TASK INSTRUCTIONS
Output the data below only from the line containing "Watch Tonia on Good Morning Texas! (155, 23)" up to and including the line containing "あこやカスケードネックレス(YG) (406, 1728)", exact and with the pictures left out.
*** Opening of LISTED ENTRIES ***
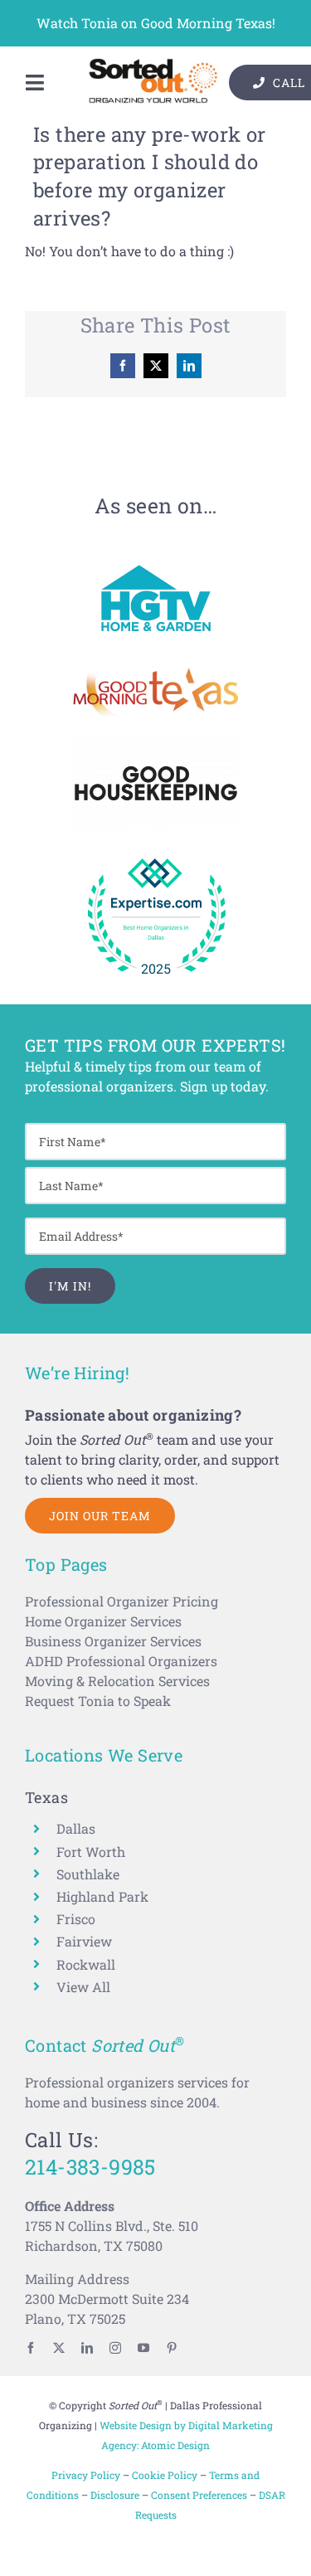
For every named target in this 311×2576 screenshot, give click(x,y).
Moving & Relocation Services (117, 1680)
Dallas (75, 1828)
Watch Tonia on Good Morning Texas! (155, 23)
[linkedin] (87, 2348)
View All (83, 1986)
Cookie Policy (164, 2474)
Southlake (87, 1874)
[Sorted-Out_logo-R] (153, 64)
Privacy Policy (85, 2474)
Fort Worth (90, 1851)
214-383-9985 (90, 2166)
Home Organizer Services (103, 1621)
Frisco (75, 1918)
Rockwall (85, 1964)
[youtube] (143, 2348)
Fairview (84, 1941)
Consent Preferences (199, 2494)
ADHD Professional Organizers (121, 1661)
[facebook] (30, 2348)
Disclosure (114, 2494)
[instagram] (115, 2348)
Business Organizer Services (113, 1641)
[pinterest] (171, 2348)
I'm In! (70, 1286)
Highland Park (102, 1896)
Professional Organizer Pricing (121, 1601)
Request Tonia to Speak (98, 1700)
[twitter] (59, 2348)
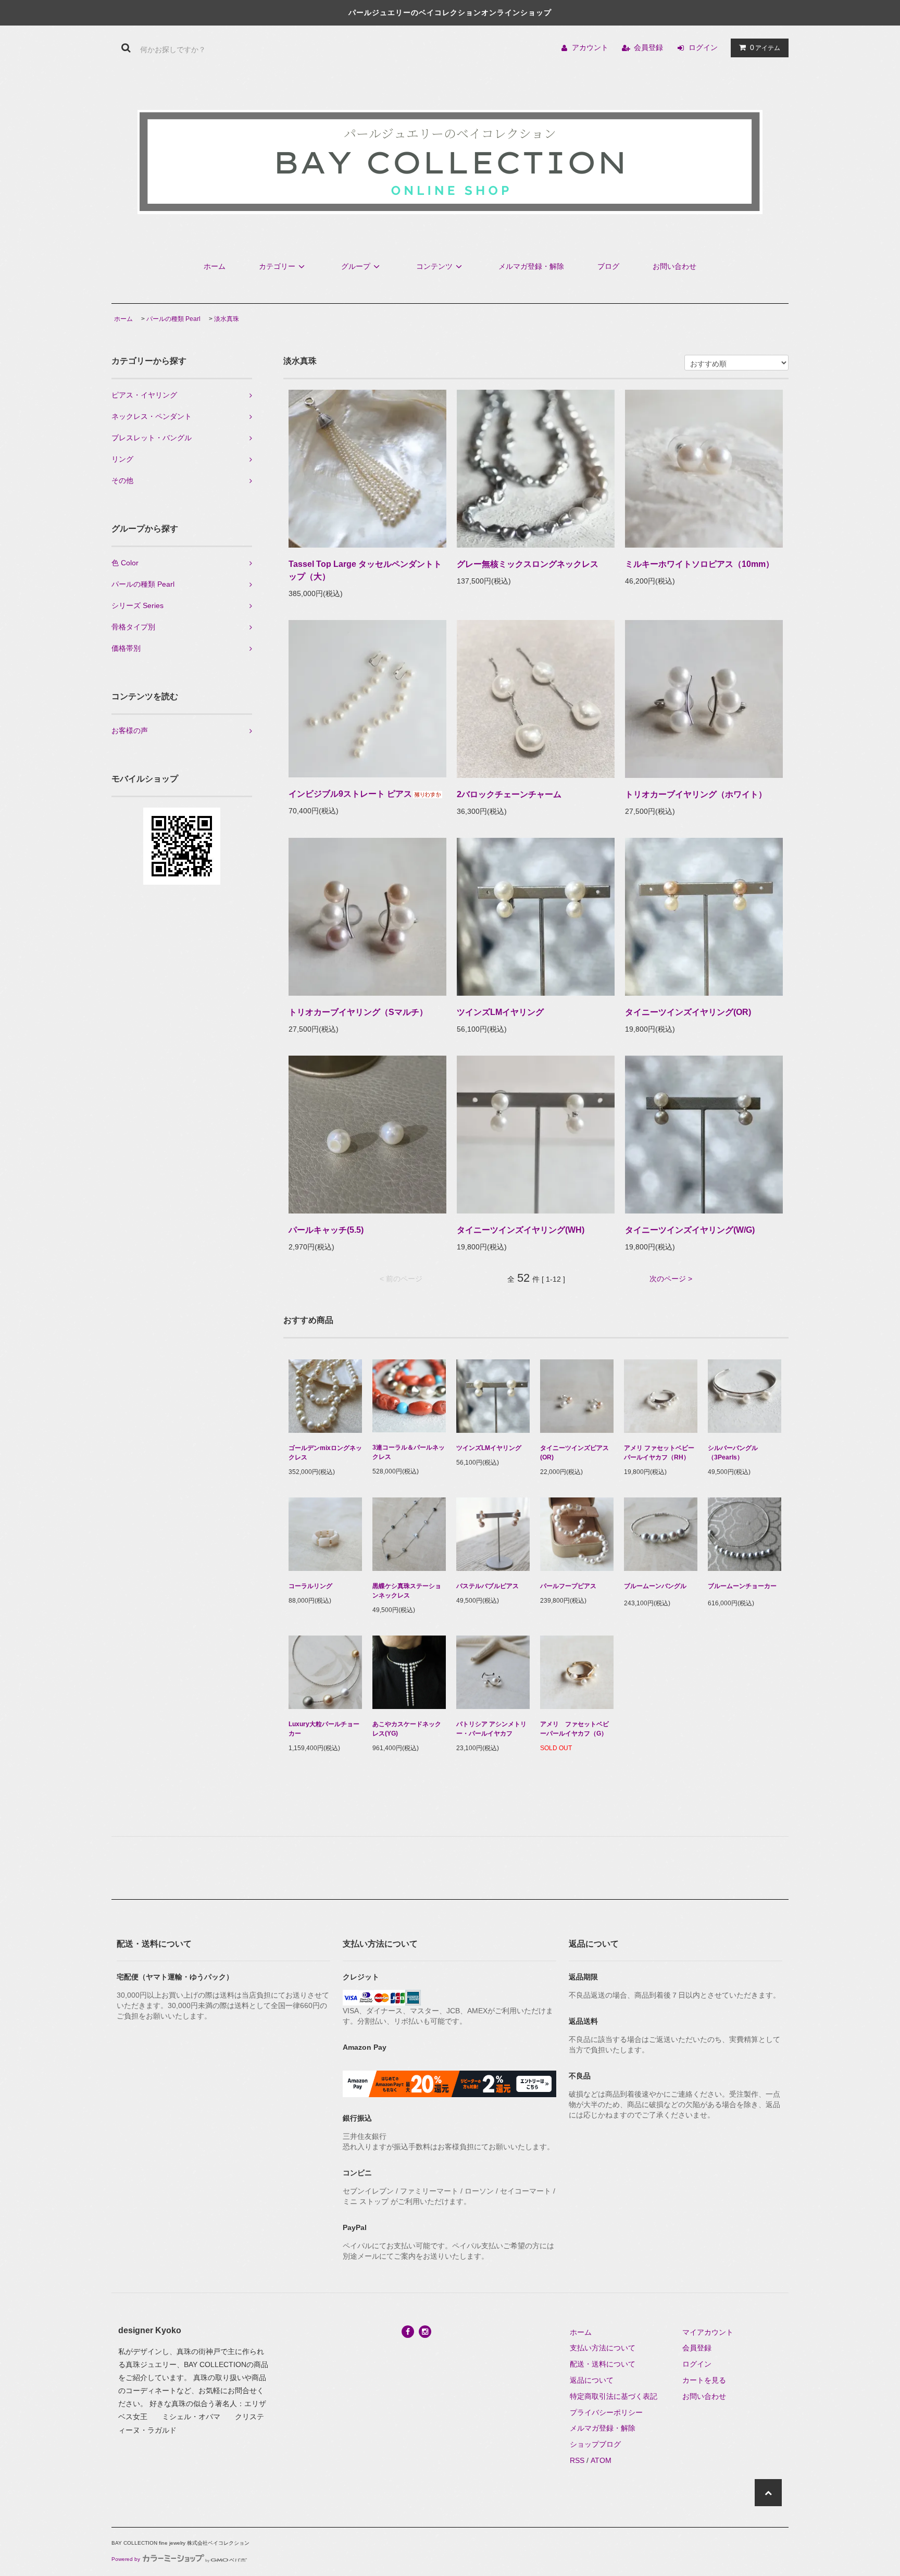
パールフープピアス (568, 1586)
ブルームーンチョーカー (742, 1586)
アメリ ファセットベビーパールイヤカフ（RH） (659, 1452)
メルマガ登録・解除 (531, 266)
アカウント (590, 47)
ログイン (703, 47)
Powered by (125, 2559)
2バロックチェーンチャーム (509, 794)
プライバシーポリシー (606, 2412)
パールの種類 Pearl (173, 319)
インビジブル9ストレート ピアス (350, 793)
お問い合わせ (674, 266)
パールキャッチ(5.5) (326, 1229)
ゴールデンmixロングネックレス (325, 1452)
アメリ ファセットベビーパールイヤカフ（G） (574, 1728)
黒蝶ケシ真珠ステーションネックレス (406, 1590)
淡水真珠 (226, 319)
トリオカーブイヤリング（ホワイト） (696, 794)
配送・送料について (602, 2364)
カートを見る (704, 2380)
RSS (577, 2460)
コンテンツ (434, 266)
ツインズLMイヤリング (500, 1012)
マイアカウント (707, 2332)
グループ (355, 266)
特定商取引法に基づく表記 (613, 2396)
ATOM (601, 2460)
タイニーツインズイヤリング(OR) (688, 1012)
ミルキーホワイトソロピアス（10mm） (699, 564)
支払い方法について (602, 2348)
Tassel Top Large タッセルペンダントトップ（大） (365, 570)
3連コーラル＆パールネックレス (408, 1452)
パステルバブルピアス (487, 1586)
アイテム (765, 47)
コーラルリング (310, 1586)
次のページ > (670, 1278)
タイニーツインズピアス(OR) (574, 1452)
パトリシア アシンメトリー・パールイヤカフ (491, 1728)
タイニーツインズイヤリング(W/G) (690, 1229)
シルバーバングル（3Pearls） (733, 1452)
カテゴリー (277, 266)
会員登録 (648, 47)
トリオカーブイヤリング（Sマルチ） (358, 1012)
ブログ (608, 266)
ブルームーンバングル (655, 1586)
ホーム (215, 266)
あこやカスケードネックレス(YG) (406, 1728)
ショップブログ (595, 2444)
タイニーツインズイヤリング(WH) (520, 1229)
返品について (592, 2380)
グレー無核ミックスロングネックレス (527, 564)
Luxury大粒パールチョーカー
*** Close of LISTED ENTRIES ***
RESULT BELOW
Watch Tonia on Good Morning Texas! (155, 23)
[linkedin] (87, 2348)
View All (83, 1986)
Cookie Policy (164, 2474)
Southlake (87, 1874)
[Sorted-Out_logo-R] (153, 64)
Privacy Policy (85, 2474)
Fort Worth (90, 1851)
214-383-9985 (90, 2166)
Home Organizer Services (103, 1621)
Frisco (75, 1918)
Rockwall (85, 1964)
[youtube] (143, 2348)
Fairview (84, 1941)
Consent Preferences (199, 2494)
ADHD Professional Organizers (121, 1661)
[facebook] (30, 2348)
Disclosure (114, 2494)
[instagram] (115, 2348)
Business Organizer Services (113, 1641)
[pinterest] (171, 2348)
I'm In! (70, 1286)
Highland Park (102, 1896)
Professional Organizer Pricing (121, 1601)
Request Tonia to Speak (98, 1700)
[twitter] (59, 2348)
パールフープピアス (568, 1586)
ブルームーンチョーカー (742, 1586)
アメリ ファセットベビーパールイヤカフ（RH） (659, 1452)
メルマガ登録・解除 (531, 266)
アカウント (590, 47)
ログイン (703, 47)
Powered by (125, 2559)
2バロックチェーンチャーム (509, 794)
プライバシーポリシー (606, 2412)
パールの種類 Pearl (173, 319)
インビジブル9ストレート ピアス (350, 793)
お問い合わせ (674, 266)
パールキャッチ(5.5) (326, 1229)
ゴールデンmixロングネックレス (325, 1452)
アメリ ファセットベビーパールイヤカフ（G） (574, 1728)
黒蝶ケシ真珠ステーションネックレス (406, 1590)
淡水真珠 (226, 319)
トリオカーブイヤリング（ホワイト） (696, 794)
配送・送料について (602, 2364)
カートを見る (704, 2380)
RSS (577, 2460)
コンテンツ (434, 266)
ツインズLMイヤリング (500, 1012)
マイアカウント (707, 2332)
グループ (355, 266)
特定商取引法に基づく表記 (613, 2396)
ATOM (601, 2460)
タイニーツインズイヤリング(OR) (688, 1012)
ミルキーホワイトソロピアス（10mm） (699, 564)
支払い方法について (602, 2348)
Tassel Top Large タッセルペンダントトップ（大） (365, 570)
3連コーラル＆パールネックレス (408, 1452)
パステルバブルピアス (487, 1586)
アイテム (765, 47)
コーラルリング (310, 1586)
次のページ > (670, 1278)
タイニーツインズピアス(OR) (574, 1452)
パトリシア アシンメトリー・パールイヤカフ (491, 1728)
タイニーツインズイヤリング(W/G) (690, 1229)
シルバーバングル（3Pearls） (733, 1452)
カテゴリー (277, 266)
会員登録 (648, 47)
トリオカーブイヤリング（Sマルチ） (358, 1012)
ブログ (608, 266)
ブルームーンバングル (655, 1586)
ホーム (215, 266)
あこやカスケードネックレス(YG) (406, 1728)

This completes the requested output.